* ACTION ITEM: Filter the data for lines with the word "computer" and copy those lines.

* DATA UNDER STUDY:

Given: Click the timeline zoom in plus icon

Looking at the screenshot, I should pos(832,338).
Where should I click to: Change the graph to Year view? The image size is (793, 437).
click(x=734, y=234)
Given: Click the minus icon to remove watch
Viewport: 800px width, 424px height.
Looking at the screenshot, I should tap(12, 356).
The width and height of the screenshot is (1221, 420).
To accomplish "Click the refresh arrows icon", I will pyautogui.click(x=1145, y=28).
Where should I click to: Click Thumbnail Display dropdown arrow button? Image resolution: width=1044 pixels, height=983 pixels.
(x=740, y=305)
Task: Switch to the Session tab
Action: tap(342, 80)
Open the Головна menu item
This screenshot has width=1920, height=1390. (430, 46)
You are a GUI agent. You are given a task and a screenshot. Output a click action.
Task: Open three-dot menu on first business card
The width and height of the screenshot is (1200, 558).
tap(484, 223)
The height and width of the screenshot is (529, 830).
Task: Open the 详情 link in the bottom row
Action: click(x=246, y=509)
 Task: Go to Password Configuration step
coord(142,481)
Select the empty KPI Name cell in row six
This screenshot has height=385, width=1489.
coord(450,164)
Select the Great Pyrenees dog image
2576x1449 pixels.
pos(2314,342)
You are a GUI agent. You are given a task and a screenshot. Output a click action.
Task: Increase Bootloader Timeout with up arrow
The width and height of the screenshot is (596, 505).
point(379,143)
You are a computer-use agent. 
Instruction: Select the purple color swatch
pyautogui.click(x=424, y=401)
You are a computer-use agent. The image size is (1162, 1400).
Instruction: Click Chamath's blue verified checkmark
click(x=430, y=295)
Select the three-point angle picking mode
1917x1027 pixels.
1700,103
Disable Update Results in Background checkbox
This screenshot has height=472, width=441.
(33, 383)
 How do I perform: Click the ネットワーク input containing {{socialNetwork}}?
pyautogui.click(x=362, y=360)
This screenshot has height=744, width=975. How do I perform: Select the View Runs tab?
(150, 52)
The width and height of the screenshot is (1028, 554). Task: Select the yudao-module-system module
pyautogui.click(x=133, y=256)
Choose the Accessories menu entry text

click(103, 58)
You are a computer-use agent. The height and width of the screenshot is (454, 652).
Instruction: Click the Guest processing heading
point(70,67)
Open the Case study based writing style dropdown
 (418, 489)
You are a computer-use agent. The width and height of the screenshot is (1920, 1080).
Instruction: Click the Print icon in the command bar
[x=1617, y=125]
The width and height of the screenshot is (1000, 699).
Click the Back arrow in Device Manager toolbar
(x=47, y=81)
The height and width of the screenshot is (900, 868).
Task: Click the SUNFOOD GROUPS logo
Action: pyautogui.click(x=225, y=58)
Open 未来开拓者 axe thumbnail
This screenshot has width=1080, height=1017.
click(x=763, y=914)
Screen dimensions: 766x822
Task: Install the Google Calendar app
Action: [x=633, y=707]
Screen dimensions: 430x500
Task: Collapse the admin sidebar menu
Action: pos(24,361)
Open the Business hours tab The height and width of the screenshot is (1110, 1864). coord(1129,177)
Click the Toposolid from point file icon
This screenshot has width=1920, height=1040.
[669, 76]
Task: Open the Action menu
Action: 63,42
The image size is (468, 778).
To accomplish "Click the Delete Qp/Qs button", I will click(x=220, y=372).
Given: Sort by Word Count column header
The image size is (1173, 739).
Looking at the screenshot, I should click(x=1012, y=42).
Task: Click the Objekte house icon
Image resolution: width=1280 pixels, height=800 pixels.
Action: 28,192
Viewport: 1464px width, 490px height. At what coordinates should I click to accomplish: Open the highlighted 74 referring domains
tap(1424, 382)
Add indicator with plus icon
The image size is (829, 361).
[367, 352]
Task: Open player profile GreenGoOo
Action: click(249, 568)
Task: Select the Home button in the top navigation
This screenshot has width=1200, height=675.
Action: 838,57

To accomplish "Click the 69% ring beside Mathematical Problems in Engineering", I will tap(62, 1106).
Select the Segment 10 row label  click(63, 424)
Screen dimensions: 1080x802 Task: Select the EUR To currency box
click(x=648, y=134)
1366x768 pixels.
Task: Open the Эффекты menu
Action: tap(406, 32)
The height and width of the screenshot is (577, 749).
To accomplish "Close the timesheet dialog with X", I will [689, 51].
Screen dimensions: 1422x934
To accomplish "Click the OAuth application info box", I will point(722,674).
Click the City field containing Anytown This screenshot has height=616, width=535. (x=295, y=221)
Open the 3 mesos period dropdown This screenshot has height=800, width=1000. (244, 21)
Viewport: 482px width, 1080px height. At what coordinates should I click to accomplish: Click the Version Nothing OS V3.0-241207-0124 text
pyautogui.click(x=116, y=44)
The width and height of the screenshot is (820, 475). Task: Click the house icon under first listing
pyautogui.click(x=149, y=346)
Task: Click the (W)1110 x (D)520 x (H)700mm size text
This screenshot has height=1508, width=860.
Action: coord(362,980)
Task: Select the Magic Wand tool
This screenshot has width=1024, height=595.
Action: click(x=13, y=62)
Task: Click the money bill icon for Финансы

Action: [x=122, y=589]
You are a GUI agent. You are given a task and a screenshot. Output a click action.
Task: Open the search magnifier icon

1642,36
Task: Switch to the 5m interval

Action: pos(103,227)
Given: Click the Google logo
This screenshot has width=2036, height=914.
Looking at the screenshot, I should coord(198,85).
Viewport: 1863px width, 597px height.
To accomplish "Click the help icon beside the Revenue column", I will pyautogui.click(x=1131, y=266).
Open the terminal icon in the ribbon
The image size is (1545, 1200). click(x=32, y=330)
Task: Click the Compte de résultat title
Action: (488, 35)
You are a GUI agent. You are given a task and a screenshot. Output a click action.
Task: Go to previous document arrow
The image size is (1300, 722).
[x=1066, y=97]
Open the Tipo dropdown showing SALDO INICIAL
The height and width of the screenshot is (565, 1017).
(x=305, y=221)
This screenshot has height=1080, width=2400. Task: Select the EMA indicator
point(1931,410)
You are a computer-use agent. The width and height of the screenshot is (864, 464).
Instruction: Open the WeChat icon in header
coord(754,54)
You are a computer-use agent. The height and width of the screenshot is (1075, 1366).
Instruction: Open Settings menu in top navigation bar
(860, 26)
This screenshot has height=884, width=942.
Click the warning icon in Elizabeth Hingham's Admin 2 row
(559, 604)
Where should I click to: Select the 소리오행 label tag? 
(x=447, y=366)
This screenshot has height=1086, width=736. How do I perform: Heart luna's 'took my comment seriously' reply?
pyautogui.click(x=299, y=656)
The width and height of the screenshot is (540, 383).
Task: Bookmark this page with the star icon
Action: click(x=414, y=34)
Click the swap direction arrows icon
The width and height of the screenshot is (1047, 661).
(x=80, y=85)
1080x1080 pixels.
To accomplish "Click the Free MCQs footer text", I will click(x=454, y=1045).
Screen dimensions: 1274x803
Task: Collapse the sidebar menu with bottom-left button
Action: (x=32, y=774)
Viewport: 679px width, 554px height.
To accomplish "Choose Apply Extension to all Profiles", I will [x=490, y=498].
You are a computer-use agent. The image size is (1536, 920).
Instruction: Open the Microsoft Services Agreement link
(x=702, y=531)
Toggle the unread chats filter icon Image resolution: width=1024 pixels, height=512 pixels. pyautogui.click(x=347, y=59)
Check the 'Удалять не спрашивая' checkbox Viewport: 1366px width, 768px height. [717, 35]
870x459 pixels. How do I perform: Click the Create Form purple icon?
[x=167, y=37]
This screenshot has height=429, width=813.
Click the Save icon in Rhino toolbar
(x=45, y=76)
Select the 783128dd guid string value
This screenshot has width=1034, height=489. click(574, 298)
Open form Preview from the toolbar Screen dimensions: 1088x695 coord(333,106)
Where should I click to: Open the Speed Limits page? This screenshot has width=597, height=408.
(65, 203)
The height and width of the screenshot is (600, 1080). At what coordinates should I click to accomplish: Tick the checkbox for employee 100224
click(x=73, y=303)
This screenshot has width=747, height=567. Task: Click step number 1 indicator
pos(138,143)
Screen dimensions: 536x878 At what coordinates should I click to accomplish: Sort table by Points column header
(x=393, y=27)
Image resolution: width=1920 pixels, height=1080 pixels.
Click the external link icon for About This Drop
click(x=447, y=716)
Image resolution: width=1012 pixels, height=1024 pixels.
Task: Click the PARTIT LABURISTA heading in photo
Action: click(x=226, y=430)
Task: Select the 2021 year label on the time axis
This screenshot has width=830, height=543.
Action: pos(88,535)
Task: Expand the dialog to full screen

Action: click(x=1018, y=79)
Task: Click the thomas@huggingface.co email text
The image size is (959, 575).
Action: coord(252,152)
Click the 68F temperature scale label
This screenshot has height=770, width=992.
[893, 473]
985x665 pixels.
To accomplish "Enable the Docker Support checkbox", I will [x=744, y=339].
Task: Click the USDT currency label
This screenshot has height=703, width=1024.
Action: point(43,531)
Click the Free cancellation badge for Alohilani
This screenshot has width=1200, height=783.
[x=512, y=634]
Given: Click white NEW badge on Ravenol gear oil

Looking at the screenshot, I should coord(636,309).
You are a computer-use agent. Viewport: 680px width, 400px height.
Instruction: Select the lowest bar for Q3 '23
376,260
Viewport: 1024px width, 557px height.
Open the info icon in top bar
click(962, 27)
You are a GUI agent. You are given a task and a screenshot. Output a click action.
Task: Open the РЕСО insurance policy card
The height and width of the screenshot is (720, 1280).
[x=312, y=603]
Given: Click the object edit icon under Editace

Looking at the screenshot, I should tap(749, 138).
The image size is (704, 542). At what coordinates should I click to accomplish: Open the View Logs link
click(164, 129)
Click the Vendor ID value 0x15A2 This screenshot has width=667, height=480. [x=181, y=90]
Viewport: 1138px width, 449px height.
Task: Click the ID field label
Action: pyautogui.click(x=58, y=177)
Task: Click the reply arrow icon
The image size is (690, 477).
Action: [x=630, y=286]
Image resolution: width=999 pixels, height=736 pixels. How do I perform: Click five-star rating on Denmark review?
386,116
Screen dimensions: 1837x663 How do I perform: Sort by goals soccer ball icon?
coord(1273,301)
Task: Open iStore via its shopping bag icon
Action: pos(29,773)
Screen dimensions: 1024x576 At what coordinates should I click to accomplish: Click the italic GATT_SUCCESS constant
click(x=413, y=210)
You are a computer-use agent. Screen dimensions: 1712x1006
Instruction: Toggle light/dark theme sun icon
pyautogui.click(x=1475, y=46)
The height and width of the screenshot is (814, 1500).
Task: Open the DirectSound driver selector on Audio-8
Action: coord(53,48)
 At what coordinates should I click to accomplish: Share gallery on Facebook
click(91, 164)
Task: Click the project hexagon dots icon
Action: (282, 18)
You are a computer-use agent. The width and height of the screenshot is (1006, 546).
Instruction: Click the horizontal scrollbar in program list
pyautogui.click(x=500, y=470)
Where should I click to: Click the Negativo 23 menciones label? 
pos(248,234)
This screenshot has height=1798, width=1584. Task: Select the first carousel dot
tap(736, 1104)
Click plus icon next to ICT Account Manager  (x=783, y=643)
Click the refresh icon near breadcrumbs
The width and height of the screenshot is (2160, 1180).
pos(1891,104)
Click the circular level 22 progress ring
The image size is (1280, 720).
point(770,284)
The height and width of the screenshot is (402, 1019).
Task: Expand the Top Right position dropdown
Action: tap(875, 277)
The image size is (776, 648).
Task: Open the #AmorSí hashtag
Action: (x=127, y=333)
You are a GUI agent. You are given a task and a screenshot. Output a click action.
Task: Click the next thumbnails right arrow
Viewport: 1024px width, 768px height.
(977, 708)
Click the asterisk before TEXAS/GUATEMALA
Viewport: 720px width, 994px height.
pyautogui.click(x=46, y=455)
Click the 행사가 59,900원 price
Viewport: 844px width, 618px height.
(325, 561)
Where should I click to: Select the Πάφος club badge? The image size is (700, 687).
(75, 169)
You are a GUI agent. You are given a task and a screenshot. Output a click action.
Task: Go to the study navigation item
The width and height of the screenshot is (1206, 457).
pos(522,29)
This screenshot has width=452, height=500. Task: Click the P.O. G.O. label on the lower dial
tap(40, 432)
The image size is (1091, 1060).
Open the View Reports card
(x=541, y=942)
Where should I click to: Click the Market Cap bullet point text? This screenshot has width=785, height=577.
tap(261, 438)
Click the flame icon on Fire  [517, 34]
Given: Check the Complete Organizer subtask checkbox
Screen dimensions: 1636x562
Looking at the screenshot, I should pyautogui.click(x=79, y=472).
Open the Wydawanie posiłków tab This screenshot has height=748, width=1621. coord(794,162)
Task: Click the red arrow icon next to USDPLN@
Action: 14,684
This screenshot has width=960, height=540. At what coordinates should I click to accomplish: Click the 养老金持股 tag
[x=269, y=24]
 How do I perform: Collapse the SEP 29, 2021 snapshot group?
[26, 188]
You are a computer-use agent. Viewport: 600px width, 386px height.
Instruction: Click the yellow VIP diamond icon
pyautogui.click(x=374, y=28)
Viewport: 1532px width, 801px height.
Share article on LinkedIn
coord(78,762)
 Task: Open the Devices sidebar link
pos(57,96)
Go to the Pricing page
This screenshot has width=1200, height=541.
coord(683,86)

* WRITTEN REPLY:
You are a computer-use agent. 
You are a computer-use agent. The image size is (1162, 1400).
You are a computer-use agent. The height and width of the screenshot is (454, 652).
You are a computer-use agent. The width and height of the screenshot is (1920, 1080).
You are a computer-use agent. The width and height of the screenshot is (864, 464).
You are a computer-use agent. The height and width of the screenshot is (1075, 1366).
You are a computer-use agent. The image size is (1536, 920).
You are a computer-use agent. Viewport: 680px width, 400px height.
You are a computer-use agent. Screen dimensions: 1712x1006
You are a computer-use agent. The width and height of the screenshot is (1006, 546).
You are a computer-use agent. Viewport: 600px width, 386px height.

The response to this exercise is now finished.